(Texte présenté)
>>>
LIVRE : Chavirer de Lola Lafon - 2020

9782330139346,0-6765907Une constance certaine chez Lola Lafon, qui depuis quelques romans tente de creuser les difficultés liées au fait d'être une femme dans le monde d'aujourd'hui. Après Nadia Comaneci, après Patty Hearst, elle invente cette année un personnage d'adolescente qui va elle aussi subir les assauts de la modernité, de la domination masculine et de la psychologie dévastée. Voici donc Cléo, 13 ans, fanatique de danse depuis qu'elle a aperçu une poupée toute de plumes vêtue chez Drucker à la télé. Elle s'inscrit dans un cours, et très vite elle tombe sous le charme d'une femme qui travaille pour une agence censée repérer les talents. C'est en fait un piège dans lequel elle va mettre les deux pieds : non seulement elle est abusée par des adultes qui la violent, mais elle est contrainte, presque malgré elle (elle a abandonné toute conscience depuis longtemps) à engager d'autres petites filles pour rassasier ces prédateurs. Le roman raconte comment cette fillette se retrouve emprisonnée dans un complexe réseau de culpabilité et d'ambitions adolescentes, le mécanisme du silence chez "ceux qui savent", et les répercussions désastreuses que ça va avoir sur son existence et celles d'autres personnages qui la croisent au cours de sa vie. Habile construction en roman choral, qui donne le point de vue tour à tour d'une co-locataire, d'un amoureux, d'une autre victime, d'une habilleuse, etc, pour constater que, dans le sillage de cette sordide affaire sont entraînés bien d'autres destins.
<<<
(Lignes de données)
>>>
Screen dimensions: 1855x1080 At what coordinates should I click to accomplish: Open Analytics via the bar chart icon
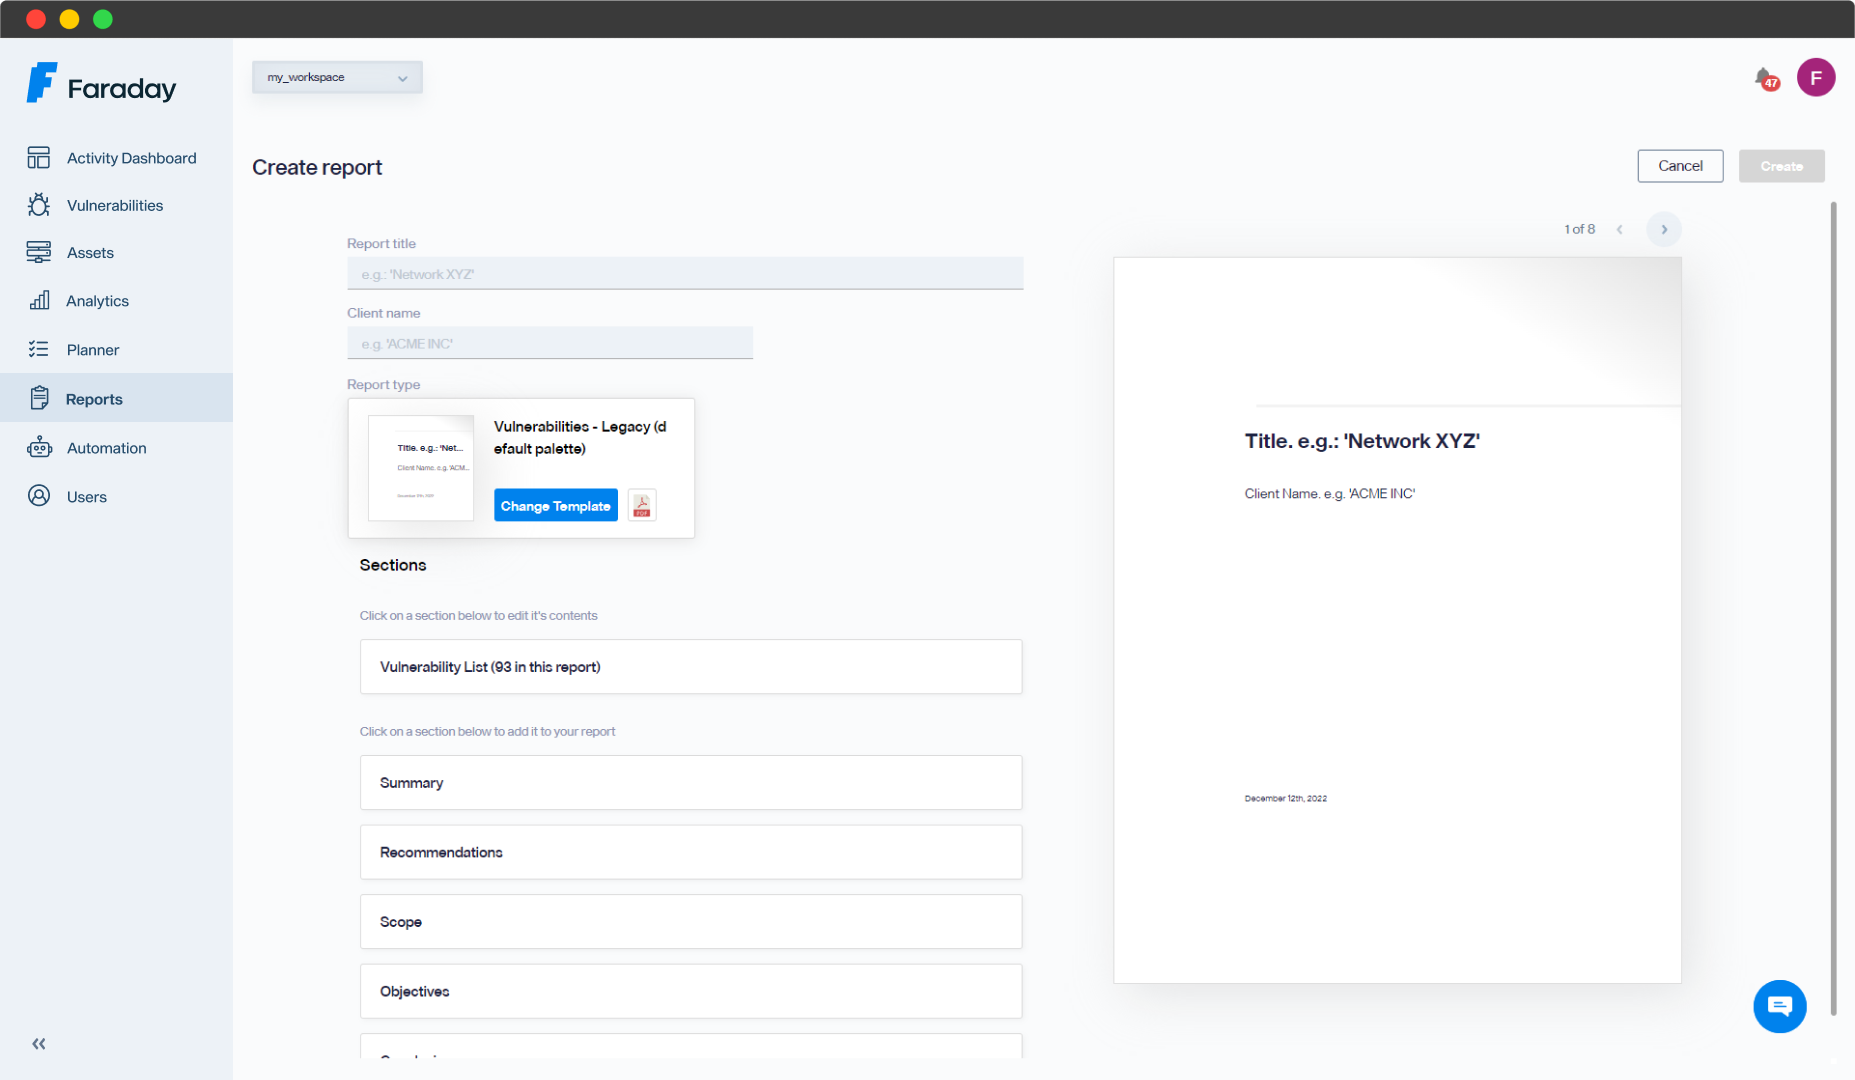(x=39, y=300)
<<<
(Consigne) Poursuivez la critique du roman Chavirer de Lola Lafon à partir de sa dernière phrase. Les lignes ne servent à rien pour ce travail.

(Réponse finale)
Pourquoi pas ? S'il est un auteur dont on pouvait attendre avec bienveillance son regard sur Metoo, c'est bien Lola Lafon, qui a toujours su écrire des textes justes sur les femmes, sur leur psyché, sans jamais tomber dans les clichés de magazines féminins ou de féminisme hystérique. Chavirer commence d'ailleurs plutôt bien, le début décrivant le noeud de l'affaire, ce détournement de mineure accompli patiemment par un réseau hyper-efficace : on y voit non seulement la spirale de domination "douce" qui s'exerce sur Cléo, mais aussi l'importance des classes sociales dans l'opération de l'agence de pédophiles Galatée : Cléo est une prolo, à l'univers et à l'imaginaire restreint, et la possibilité de devenir une star, de vivre dans l'abondance et le luxe, joue beaucoup sur le piège mis en place. Par la suite, Lafon jouera toujours non seulement sur la lutte des sexes, mais aussi sur celle des classes, sur celle des races, montrant que la pression sociale ne se limite pas aux femmes, mais s'exerce aussi sur les pauvres, sur les noirs. Mais justement : quand elle quitte son histoire principale, si justement décrite, si précise, elle se perd souvent dans les discours, et le livre devient flou. On ne voit carrément pas où elle veut en venir avec plusieurs personnages qui paraissent un peu anecdotiques au vu de la gravité de ce qu'elle raconte ; d'autres n'ont l'air liés à Cléo que de très loin, et ne semblent pas être impactés par son trauma. Si de temps en temps, elle retrouve cette vérité psychologique (l'habilleuse de théâtre, pas exemple), elle est la plupart du temps tellement pudique qu'elle finit par produire des parties trop ineffables, trop allusives, qui ne s'emparent pas assez frontalement du sujet. Elle choisit dès le départ de ne pas écrire (ou de n'écrire qu'à peine) les scènes où Cléo se fait violer, dans une volonté louable d'éviter le racolage ou la complaisance. Mais cette timidité impacte tout le roman qui, du coup, ressemble à une petite chose toute de pudeur alors qu'il aurait besoin de plus d'incarnation. Comme en plus (et ça, c'est un défaut habituel chez Lafon), l'écriture est un peu incertaine, mal rythmée, heurtée, on a du mal à voir réellement ce qu'elle a envie de nous dire, et on suit assez péniblement ces pauvres destins. Raté, pour moi, mais ça valait la peine d'essayer.